DMD gene therapy, such as the U.S.-approved Elevidys, relies on the AAV vector to deliver a functional microdystrophin gene to muscle cells. While the AAV platform is highly efficient at gene delivery, the immune system recognizes the AAV as a foreign invader.

• The Barrier: The immune response produces antibodies against the AAV capsid. Once this immune memory is established, a second dose of the AAV gene therapy is rendered ineffective. Additionally, many DMD patients naturally possess preexisting anti-AAV antibodies, automatically excluding them from receiving the single-dose AAV therapy.

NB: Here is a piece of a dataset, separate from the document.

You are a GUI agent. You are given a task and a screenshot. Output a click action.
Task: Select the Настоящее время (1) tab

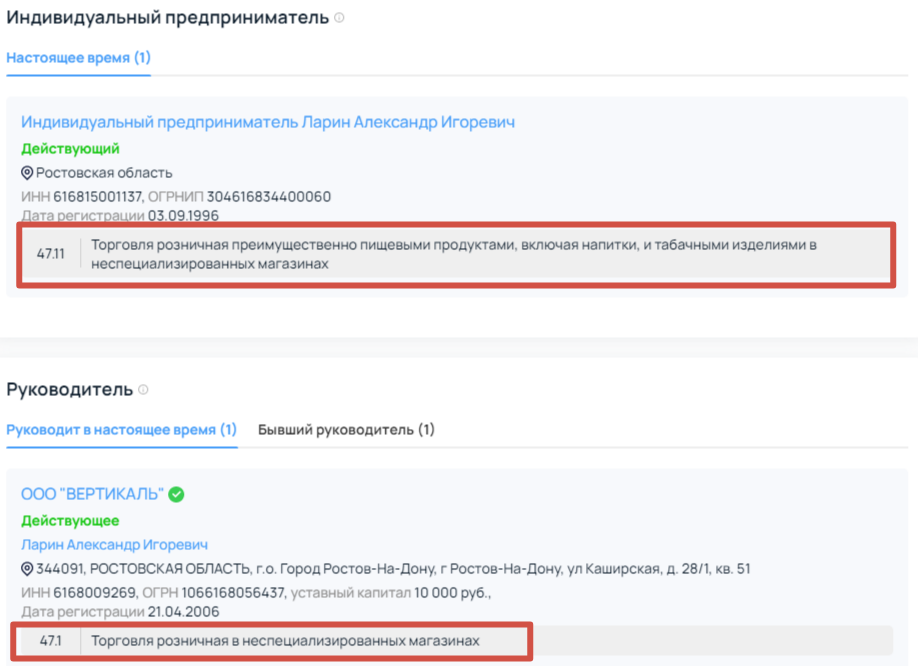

Immunosuppression Targets Anti-AAV Antibodies

Scientists sought to minimize the immune response against the AAV vector using a regimen of immune-suppressing medications. They tested the approach using the investigational AAV9-UFµDys1 gene therapy in a DMD mouse model.

The optimal immunosuppression (IMS) regimen identified combined three clinically used drugs, each targeting a different part of the antibody production process:

1. Rituximab: A monoclonal antibody that targets and kills B-cells, which are responsible for producing antibodies.

2. Bortezomib: Reduces the activity of plasma cells, the long-lived immune cells that maintain antibody production.

3. Sirolimus: A potent immunosuppressant that inhibits the activation and growth of immune cells.

Restoring Eligibility

In mice that were first injected with an empty AAV vector to simulate preexisting anti-AAV antibodies, the subsequent three-drug IMS regimen proved highly effective.

• Mice receiving the IMS regimen before the AAV9-UFµDys1 gene therapy showed microdystrophin protein levels more than 20 times higher than mice that went untreated.

• This treatment also successfully reduced the levels of anti-AAV antibodies, confirming the potential of this AAV-based strategy to allow currently ineligible patients to benefit from AAV gene therapy.

The researchers believe this IMS approach, which “demonstrates relative safety and potential for wide-ranging gene therapy applications,” may be the key to enabling repeat administration of AAV vectors. The ability to safely redose the AAV vector could be crucial for maintaining therapeutic protein levels and ensuring the long-term efficacy of DMD treatment.

However, the team cautioned that clinical translation must carefully consider the potential risks and adverse effects associated with prolonged immune suppression before implementing the regimen in human AAV gene therapy trials.